Nuoro festeggia la sua figlia più illustre

Mostre, convegni, ma anche musica e teatro per celebrare la scrittrice premio Nobel per la letteratura nel 1926

NUORO. Dodici mesi di eventi per ricordare i 150 anni dalla nascita della scrittrice premio Nobel, Grazia Deledda. Li sta programmando il Comune che già da ora chiede il sostegno a istituzioni pubbliche, associazioni e singoli cittadini. L’emergenza Covid-19 non consente date certe da subito, per i diversi momenti di celebrazione. Uno però è già fissato: il 28 settembre, giorno della nascita a Nuoro della scrittrice (nel 1871) la città farà festa per ricordare la sua figlia di maggior prestigio, in una storia che proprio a cavallo del principio del ’900 ha portato Nuoro alla ribalta, per il fiorire di arti e lettere, tanto da guadagnagli l’epiteto di Atene sarda. «Abbiamo previsto 150 eventi quanti sono gli anni che ricordiamo», ha spiegato ieri mattina l’assessore comunale della Cultura, Luigi Crisponi, nel presentare il progetto culturale, insieme al sindaco Andrea Soddu. L’avvio l’ha dato una delibera di giunta, in cui è riportato il programma di massima. Tra i prossimi passi la costituzione di una task-force amministrativa, che oltre a Soddu e Crisponi, riunirà gli assessori dei Lavori pubblici e dell’ambiente.

Propedeutica all’intera iniziativa anche la nomina di un comitato d’onore, in cui troveranno posto alcune personalità sarde, della politica e delle istituzioni. Previsto anche un organismo scientifico, di gestione delle celebrazioni, in questo caso appannaggio di letterati e intellettuali. I primi passi organizzativi il comune li ha già compiuti. Crisponi: «Abbiamo scritto al presidente della Repubblica, al capo del governo e al governatore della Regione. A tutti chiediamo il patrocinio per l’intero arco delle manifestazioni». Un altro organismo interpellato è il ministero degli Esteri, al quale il Comune chiede di fungere da collegamento con le istituzioni culturali sparse nel mondo, affinché siano parte dell’anno dedicato a Deledda, partita dallo stretto ambiente nuorese e capace di centrare con la sua opera il Nobel per la letteratura, nel 1926, col romanzo “Canne al vento”. «Questo non significa – ha detto l’assessore della Cultura – che puntiamo a un programma destinato all’élite. Tutt’altro. Vogliamo che il ricordo della Deledda sia un momento di coinvolgimento popolare della città e del territorio, di riscoperta della scrittrice. In questo senso la nostra attenzione va soprattutto ai ragazzi della scuola, che devono fare propria questa grande figura di donna e letterata e aiutare a farla conoscere».

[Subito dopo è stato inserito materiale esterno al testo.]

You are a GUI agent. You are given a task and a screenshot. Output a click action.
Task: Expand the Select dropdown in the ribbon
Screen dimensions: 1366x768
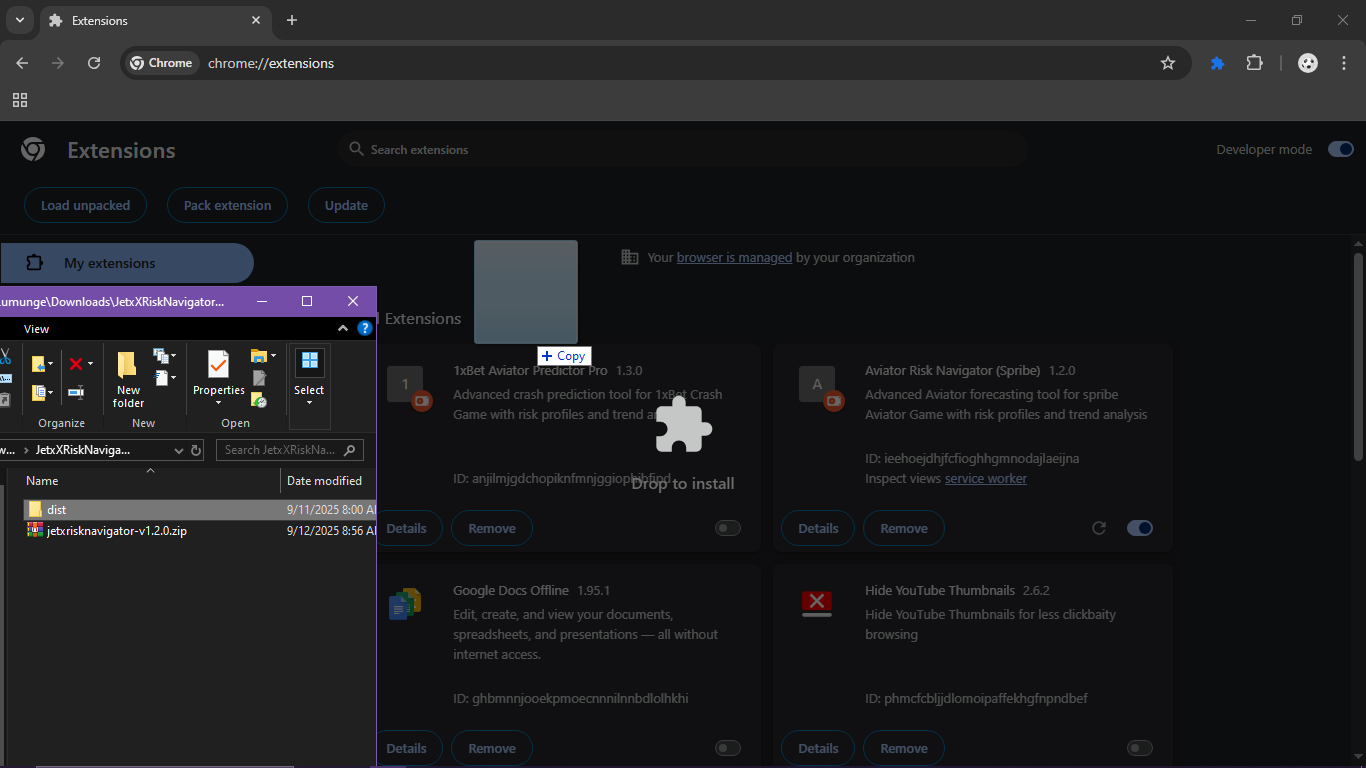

Se ancora non si hanno le date, si sa qualcosa del programma. Il ricordo camminerà nel filo tracciato dalle opere, che sono soprattutto uno spaccato della vita di Nuoro e del circondario. Gli strumenti e le arti per parlarne: «Saranno centrali alcuni convegni – ha rimarcato Crisponi – in cui rileggere e approfondire la scrittrice, con l’intervento degli intellettuali che più ne hanno studiato l’opera. Le altre espressioni saranno quelle del teatro, della musica e del cinema. Ma non si deve pensare – sono state ancora le parole dell’assessore – a delle mere riproposizioni degli scritti e della vita, da svolgere nel chiuso di un teatro, quanto piuttosto a eventi allestiti negli spazi pubblici, in quei luoghi, della città e del circondario, che sono diventati altrettanti siti simbolo dell’espressività letteraria della Deledda». Nuoro, prima di tutto, ma anche Bitti, Oliena, Galtellì, e altri centri, saranno chiamati a realizzare il programma. Di cui Crisponi ha sottolineato un obiettivo ambizioso: «Sappiamo che tra la città e la Deledda non è mai scoppiata la passione e, anzi, spesso c’è stata diffidenza. Credo sia il momento di sancire la riconciliazione con un grande abbraccio simbolico».